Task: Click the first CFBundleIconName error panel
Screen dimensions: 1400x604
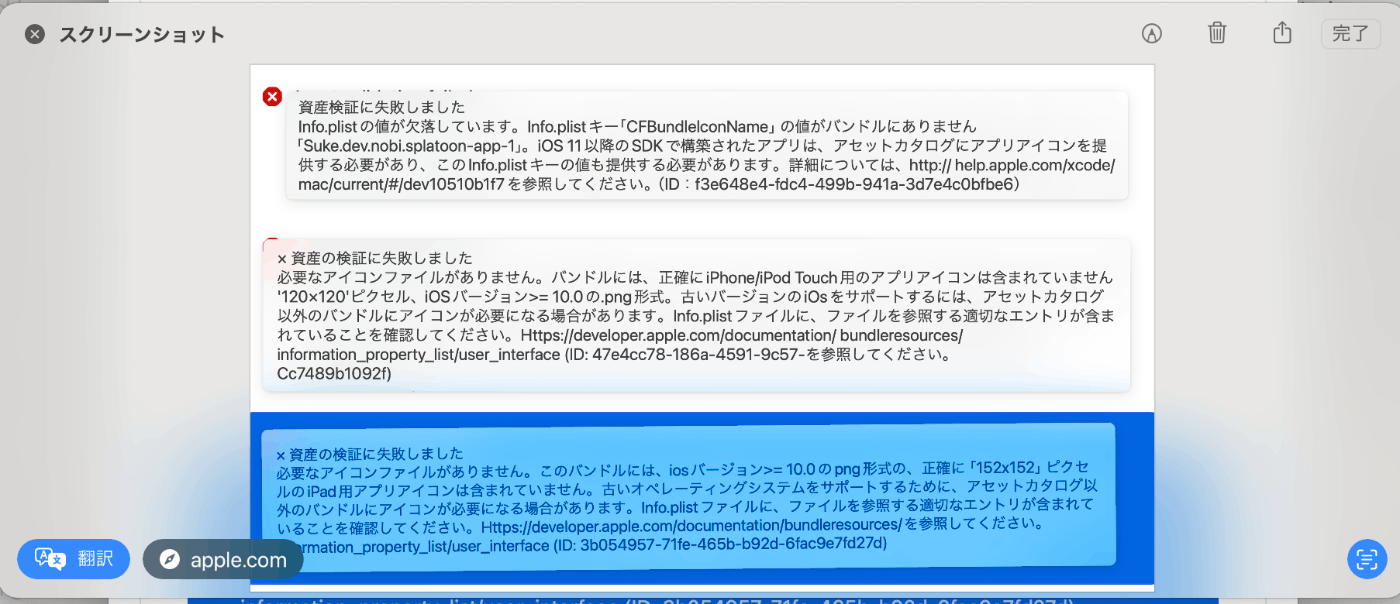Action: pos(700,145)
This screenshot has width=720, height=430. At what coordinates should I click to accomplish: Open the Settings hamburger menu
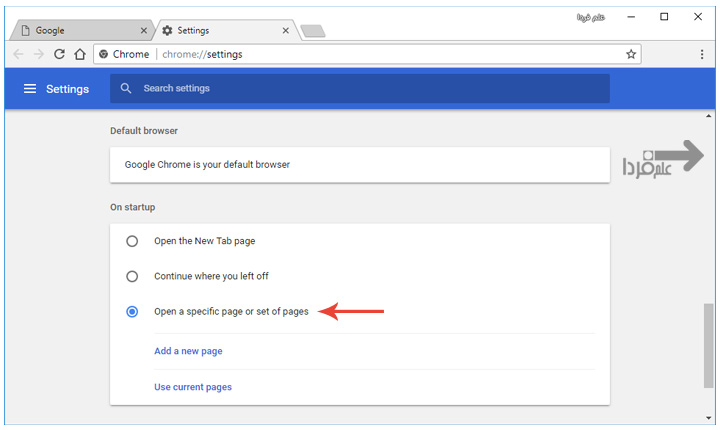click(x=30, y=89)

**To do**
Render every line of the records above as a Markdown table with the columns "Row" and "Record text", numbering each line and omitting blank lines. Leave the pictures out of the answer.

**Solution to this problem**
| Row | Record text |
|---|---|
| 1 | Task: Click the first CFBundleIconName error panel |
| 2 | Screen dimensions: 1400x604 |
| 3 | Action: pos(700,145) |
| 4 | This screenshot has width=720, height=430. At what coordinates should I click to accomplish: Open the Settings hamburger menu |
| 5 | click(x=30, y=89) |